Understanding and dealing with patent families

Post by Damian_TR » Mon Dec 19, 2022 2:49 pm

Dear Forum, I am interested in studying Green patents and non-Green patents and counting the citations (excluding self-citation) for firm-year. For that I first used the OECD REGPAT using patent application in Stata (I am not an SQL user). However, I realized that using only EPO patents leaves too many patents outside the study. That said, the problem of using more than one patent authority is the double accounting of the same invention patented (with different appln_ids) in other offices.
So, after reading about it, I see that patent family (protection of the invention, independent of in how many offices are protected) can be used.

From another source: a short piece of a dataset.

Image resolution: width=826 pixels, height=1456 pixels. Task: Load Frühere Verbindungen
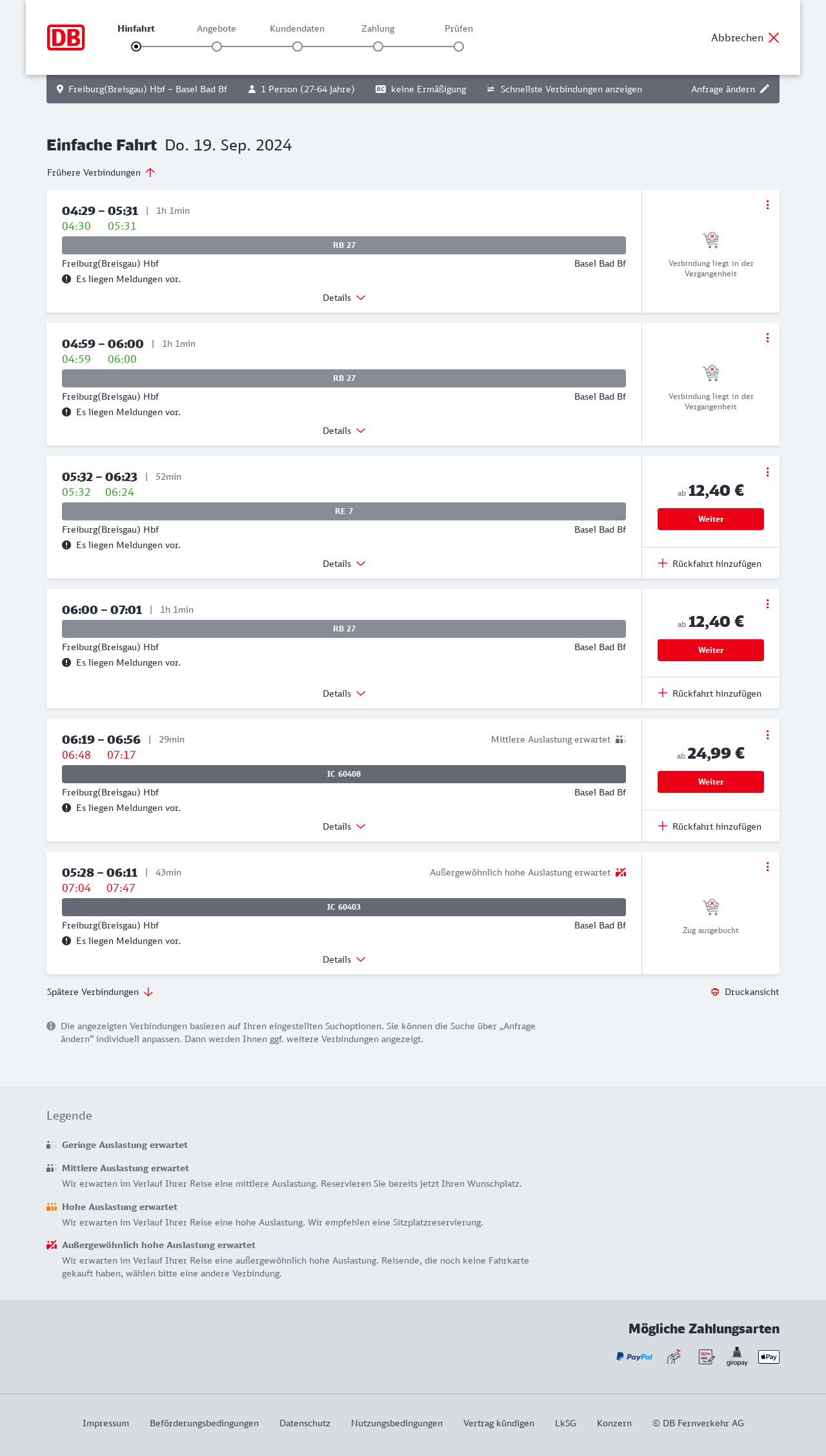click(x=101, y=172)
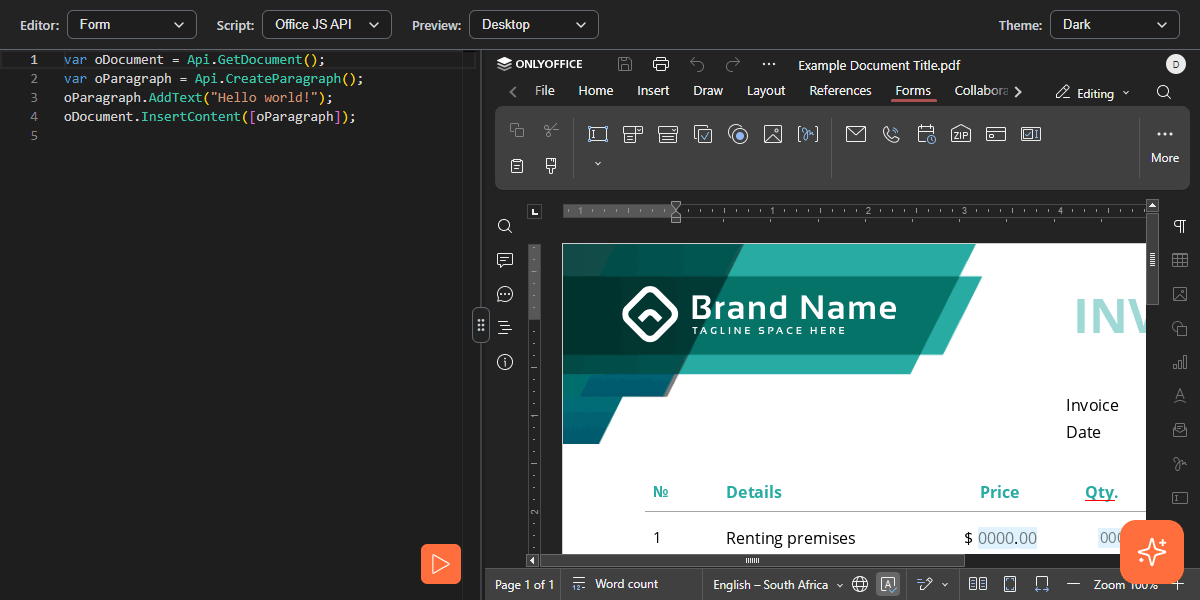Open the References tab

(x=840, y=91)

However, I have several issues I not yet understand.

i. The question would be if these families only capture inventions protected in more than 1 office, or it also includes those inventions protected only in a single office. Imagine a patent is only patented in ES. Does this patent appear in the patent family data?
ii. What if a patent is transferred to another firm? I mean, if firm A patent its invention in ES and then in EPO. Thereafter it transfers the patent to firm B that patent that invention in USPTO. How is this situation captured by patent family data?
iii. Is it supposed that the publication date in the family is the earliest publication date (in this case [see point ii] would it be the one from ES?).
iv. The citations are from family to family: so, are them including the citations in all the offices (in this example: ES, EPO, USPTO) without double accounting? I can imagine that in this example (ii), it may be that USPTO might include a new cited patent not included before. Is this new cited patent included in the family to family citation? Or does it include only the citations coming from the earliest patent document (here ES)?
v. The firm reported is the applicant in the earliest publication (here ES)?
vi. I understand that also the cited patents are family citations, and thus, they give the earliest publication date, and the cited applicant is the one in the earliest publication, right?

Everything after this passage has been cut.